Is our reality the only one there is? Has everything in our lives been leading to this specific moment, to these mistakes and worries, these triumphs and adventures? Or could the sequence of events be just one out of an infinite number of possibilities? Whether or not you understand the science of infinite bubble universes and string theory, the idea of parallel universes that contain multiple versions of ourselves is a fascinating one, which science fiction has returned to time and time again.

If you're a Spider-Man fan, you're no stranger to this concept. After 2018's "Spider-Man: Into the Spider-Verse," followed by the resounding box office success of "Spider-Man: No Way Home," the concept of multiple universes (or a "multiverse," to save a little bit of time) has reached its widest audience yet. "No Way Home" manages to capitalize on the protracted, needlessly complicated tug-of-war for the rights to make Spider-Man movies between Sony and Marvel and tell a story that zaps characters from other cinematic universes into the MCU for maximum chaos. 

The MCU itself was technically already a multiverse after the time-altering events of "Avengers: Endgame," and "Loki," and is betting big on them in the future. But most stories about multiverses, cinematic and televised, don't have the benefit of such well-known source material. Some of them invite cosmic wondering about the fabric of reality, others invite their characters to make introspective realizations as they encounter slightly different versions of themselves. These are the best movies and shows about multiverses.

Star Trek (2009)

Often deeply enmeshed with the theory of a fictional multiverse are the mechanics of time travel. Would traveling to the past create a new timeline that splinters off in a new direction? Would your presence in the past alone cause that to happen, or would it only be bad news if you altered certain key events? In 2009, director J.J. Abrams used time travel as a convenient way to reboot the "Star Trek" franchise while still drawing elements from the original continuity of the show and feature films of the 70s and 80s.

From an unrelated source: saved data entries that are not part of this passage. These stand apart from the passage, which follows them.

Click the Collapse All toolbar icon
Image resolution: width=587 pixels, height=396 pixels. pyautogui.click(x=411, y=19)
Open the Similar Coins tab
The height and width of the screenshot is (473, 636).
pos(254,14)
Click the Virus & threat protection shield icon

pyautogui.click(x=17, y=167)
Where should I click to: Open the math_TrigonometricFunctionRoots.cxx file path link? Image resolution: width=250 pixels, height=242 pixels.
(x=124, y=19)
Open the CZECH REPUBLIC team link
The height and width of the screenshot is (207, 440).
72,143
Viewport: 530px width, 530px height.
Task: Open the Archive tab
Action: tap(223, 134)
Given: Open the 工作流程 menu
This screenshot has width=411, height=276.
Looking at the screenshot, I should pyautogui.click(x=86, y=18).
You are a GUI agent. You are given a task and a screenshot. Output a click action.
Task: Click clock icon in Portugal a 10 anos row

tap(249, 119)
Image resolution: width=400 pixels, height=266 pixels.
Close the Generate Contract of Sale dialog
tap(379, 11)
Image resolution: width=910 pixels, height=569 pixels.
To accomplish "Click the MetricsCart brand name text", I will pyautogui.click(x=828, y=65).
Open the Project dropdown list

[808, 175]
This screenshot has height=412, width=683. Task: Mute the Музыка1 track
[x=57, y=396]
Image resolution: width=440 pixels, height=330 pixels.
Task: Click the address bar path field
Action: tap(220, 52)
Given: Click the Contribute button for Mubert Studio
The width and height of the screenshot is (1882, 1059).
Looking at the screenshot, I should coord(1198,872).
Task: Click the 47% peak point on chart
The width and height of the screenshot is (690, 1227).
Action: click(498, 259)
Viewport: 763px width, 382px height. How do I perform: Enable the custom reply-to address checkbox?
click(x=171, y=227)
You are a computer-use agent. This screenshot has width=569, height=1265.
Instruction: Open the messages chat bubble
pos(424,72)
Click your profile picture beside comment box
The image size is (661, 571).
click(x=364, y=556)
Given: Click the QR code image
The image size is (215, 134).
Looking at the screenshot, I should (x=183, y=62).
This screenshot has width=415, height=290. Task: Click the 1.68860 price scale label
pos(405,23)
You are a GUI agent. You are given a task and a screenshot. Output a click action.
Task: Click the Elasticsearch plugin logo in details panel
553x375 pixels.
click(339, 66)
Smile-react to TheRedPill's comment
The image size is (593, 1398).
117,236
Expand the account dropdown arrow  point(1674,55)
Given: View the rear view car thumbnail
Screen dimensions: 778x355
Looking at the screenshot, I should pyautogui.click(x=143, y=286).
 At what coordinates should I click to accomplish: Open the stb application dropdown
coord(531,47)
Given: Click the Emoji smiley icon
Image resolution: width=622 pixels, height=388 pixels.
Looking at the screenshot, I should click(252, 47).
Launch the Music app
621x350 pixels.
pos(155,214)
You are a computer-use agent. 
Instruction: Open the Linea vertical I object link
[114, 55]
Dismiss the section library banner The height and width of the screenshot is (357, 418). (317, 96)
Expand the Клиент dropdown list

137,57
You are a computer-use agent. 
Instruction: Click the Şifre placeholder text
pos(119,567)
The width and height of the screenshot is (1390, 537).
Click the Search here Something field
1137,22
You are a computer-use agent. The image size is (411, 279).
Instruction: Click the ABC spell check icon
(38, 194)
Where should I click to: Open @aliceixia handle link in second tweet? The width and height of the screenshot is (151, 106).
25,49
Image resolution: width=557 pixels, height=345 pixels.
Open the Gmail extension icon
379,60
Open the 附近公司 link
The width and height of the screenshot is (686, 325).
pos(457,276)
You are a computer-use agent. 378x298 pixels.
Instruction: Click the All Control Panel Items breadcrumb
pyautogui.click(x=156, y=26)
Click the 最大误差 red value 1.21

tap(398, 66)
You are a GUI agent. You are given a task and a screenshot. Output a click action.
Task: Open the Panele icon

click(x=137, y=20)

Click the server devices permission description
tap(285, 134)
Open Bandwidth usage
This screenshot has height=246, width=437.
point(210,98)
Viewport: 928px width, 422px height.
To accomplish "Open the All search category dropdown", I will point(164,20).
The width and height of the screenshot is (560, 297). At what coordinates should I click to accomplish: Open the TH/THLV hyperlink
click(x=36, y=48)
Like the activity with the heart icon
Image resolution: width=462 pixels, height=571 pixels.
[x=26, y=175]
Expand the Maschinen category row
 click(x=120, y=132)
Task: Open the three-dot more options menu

Unlike the much more vague time travel mechanism of stories like "Back to the Future," which has Marty McFly scrambling to avoid paradoxes like causing his own parents not to meet, when Spock is chased through a wormhole into the past in "Star Trek," he and the Romulan ship pursuing him are stranded decades in the past, and create a new universe by altering events. The biggest consequence is really the death of James T. Kirk's father at the beginning of the film, which is why he grows up into a rebellious hothead played by Chris Pine instead of the more reserved hothead made famous by William Shatner. 

The One

2001's "The One" has perhaps the most unique premise for a workmanlike action movie. It's basically a combination of multiverses and "The Highlander:" a rogue agent of the MultiVerse Authority (sort of a gun-toting, interdimensional TSA) is traveling to every universe to kill his other selves, absorb their life force, and become a god-like being called "The One." There are precisely 124 universes, connected by wormholes that appear at random, very quickly it's down to just bad guy Gabriel Yulaw and good guy Gabe Law, both played by legendary action-star Jet Li.

It raises a lot of interesting questions about the way the "life force" in question operates between universes, and the ways that reality might be tied to human consciousness in the world of "The One," but the movie is more interesting in having Jet Li fight himself a whole lot via CGI split-screens and stunt doubles dressed in the same clothes. It's a ton of fun, and the cast is rounded out by great actors like Carla Gugino, Delroy Lindo, and an early-career Jason Statham.

Source Code

It's technically a spoiler for a decade-old film, but "Source Code" is a secret multiverse movie that starts as a "Groundhog Day" time loop scenario. The "source code machine" that gives the movie its title is allegedly an experimental machine that allows a soldier played by Jake Gyllenhaal to have his consciousness projected, over and over, into a "simulation" of the past reconstructed from the memories of the dead. His mission is to learn, in just 8 minutes, what caused the train bombing that killed them.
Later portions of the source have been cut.